• **Excerpted data**
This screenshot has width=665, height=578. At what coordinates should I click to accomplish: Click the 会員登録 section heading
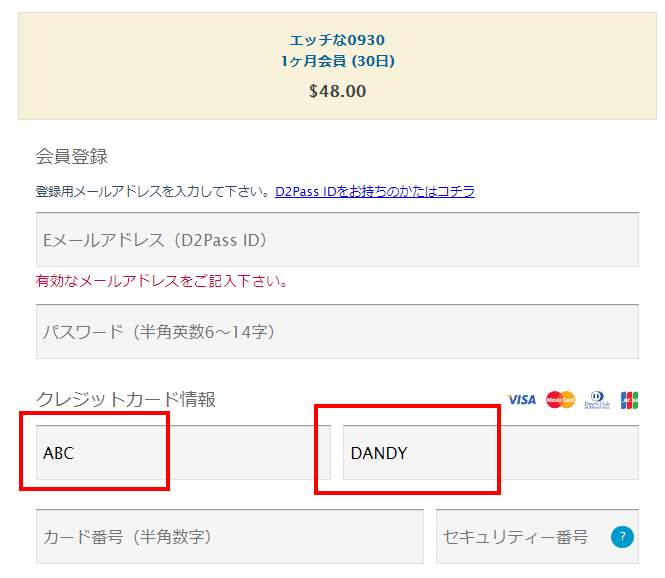(x=71, y=156)
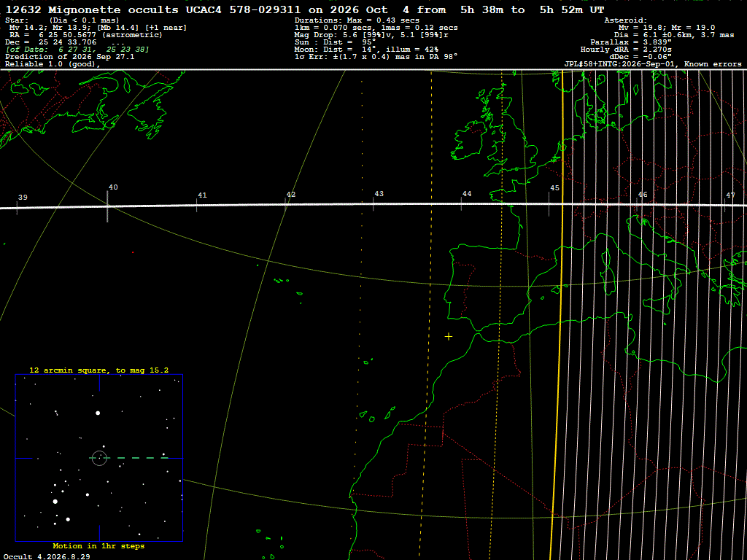Image resolution: width=747 pixels, height=560 pixels.
Task: Click the 'Prediction of 2026 Sep 27.1' line
Action: point(69,57)
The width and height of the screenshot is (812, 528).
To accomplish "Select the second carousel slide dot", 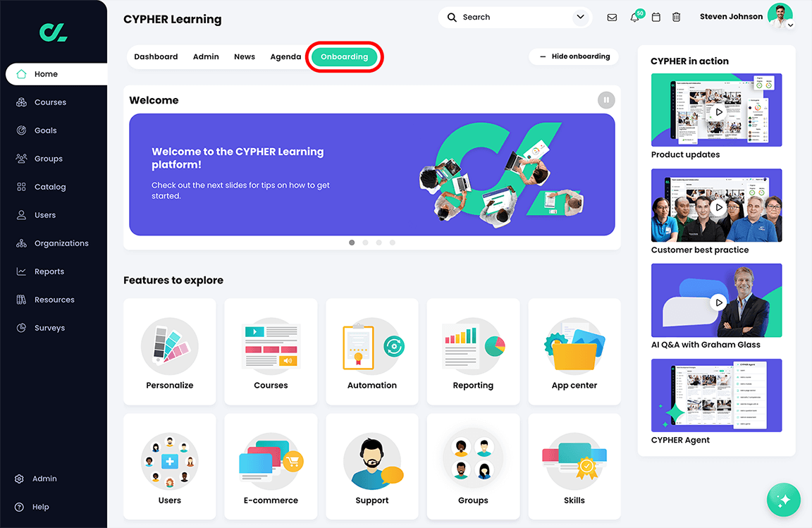I will (365, 242).
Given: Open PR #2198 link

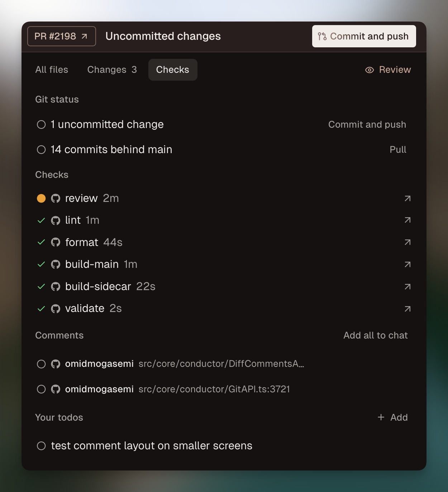Looking at the screenshot, I should click(x=61, y=36).
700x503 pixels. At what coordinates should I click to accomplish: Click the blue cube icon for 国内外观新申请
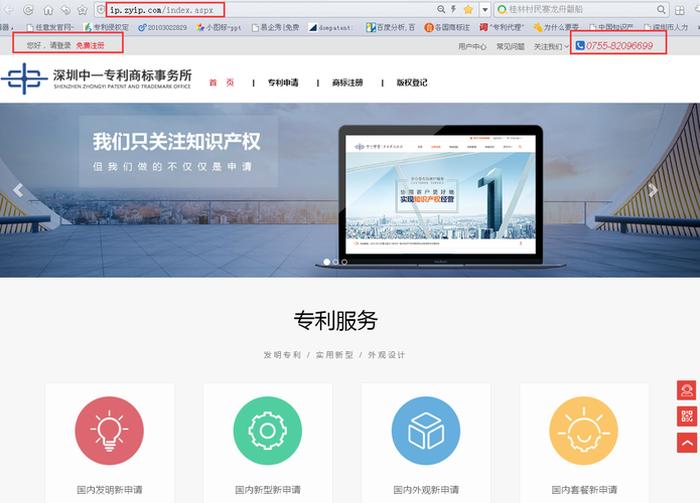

• **What you will do**
Please output exactly the lines of the data above, from its first line through the line with "The width and", and nothing else; drop the pictures.

• **Answer to this task**
This screenshot has width=665, height=578. At what coordinates should I click to accomplish: Click the 会員登録 section heading
(x=71, y=156)
Image resolution: width=747 pixels, height=560 pixels.
Task: Click the 'Prediction of 2026 Sep 27.1' line
Action: point(69,57)
The width and height of the screenshot is (812, 528).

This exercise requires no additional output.